** Opening Given records block **

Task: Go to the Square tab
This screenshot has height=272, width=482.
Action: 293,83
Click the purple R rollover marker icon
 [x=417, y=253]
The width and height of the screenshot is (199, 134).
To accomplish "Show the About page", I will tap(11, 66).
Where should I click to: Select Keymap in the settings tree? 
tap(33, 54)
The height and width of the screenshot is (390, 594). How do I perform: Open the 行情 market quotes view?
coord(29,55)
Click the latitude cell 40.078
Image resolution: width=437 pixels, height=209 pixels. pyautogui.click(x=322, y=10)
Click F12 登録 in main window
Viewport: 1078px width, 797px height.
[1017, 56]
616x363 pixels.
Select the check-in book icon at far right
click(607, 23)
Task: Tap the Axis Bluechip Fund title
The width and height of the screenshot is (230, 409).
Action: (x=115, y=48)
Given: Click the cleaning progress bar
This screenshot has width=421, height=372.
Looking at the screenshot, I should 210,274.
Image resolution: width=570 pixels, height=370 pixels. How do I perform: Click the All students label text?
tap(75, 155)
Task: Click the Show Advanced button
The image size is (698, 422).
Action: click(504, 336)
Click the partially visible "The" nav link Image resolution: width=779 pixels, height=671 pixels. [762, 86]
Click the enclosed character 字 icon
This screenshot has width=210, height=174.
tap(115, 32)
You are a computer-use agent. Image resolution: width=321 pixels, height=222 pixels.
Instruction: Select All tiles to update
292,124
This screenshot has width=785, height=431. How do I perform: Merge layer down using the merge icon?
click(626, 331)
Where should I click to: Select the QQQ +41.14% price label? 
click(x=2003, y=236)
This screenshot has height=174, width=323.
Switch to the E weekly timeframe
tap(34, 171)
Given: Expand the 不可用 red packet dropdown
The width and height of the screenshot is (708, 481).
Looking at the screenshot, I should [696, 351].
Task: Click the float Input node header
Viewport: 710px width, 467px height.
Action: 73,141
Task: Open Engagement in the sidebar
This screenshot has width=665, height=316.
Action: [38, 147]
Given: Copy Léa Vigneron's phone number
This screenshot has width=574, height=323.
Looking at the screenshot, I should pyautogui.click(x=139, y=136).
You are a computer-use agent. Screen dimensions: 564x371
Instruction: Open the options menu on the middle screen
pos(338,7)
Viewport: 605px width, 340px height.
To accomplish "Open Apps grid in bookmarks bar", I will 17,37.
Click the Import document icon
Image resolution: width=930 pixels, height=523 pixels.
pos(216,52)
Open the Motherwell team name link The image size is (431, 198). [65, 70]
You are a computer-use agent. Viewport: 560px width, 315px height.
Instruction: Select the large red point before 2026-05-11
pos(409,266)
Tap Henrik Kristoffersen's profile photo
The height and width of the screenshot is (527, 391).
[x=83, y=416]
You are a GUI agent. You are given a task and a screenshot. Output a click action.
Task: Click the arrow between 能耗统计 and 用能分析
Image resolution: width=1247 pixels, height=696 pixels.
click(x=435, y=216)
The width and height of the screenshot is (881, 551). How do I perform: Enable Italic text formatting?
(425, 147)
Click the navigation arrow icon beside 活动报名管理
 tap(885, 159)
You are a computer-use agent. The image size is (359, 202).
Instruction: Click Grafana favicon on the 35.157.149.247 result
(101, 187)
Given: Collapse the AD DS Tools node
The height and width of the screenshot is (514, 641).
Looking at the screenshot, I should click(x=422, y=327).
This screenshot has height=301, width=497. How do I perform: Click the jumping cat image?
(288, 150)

** Closing Given records block **

→ **Work to be completed**: Say only how many lines above contain "link", with no other words.

→ **Expected answer**: 2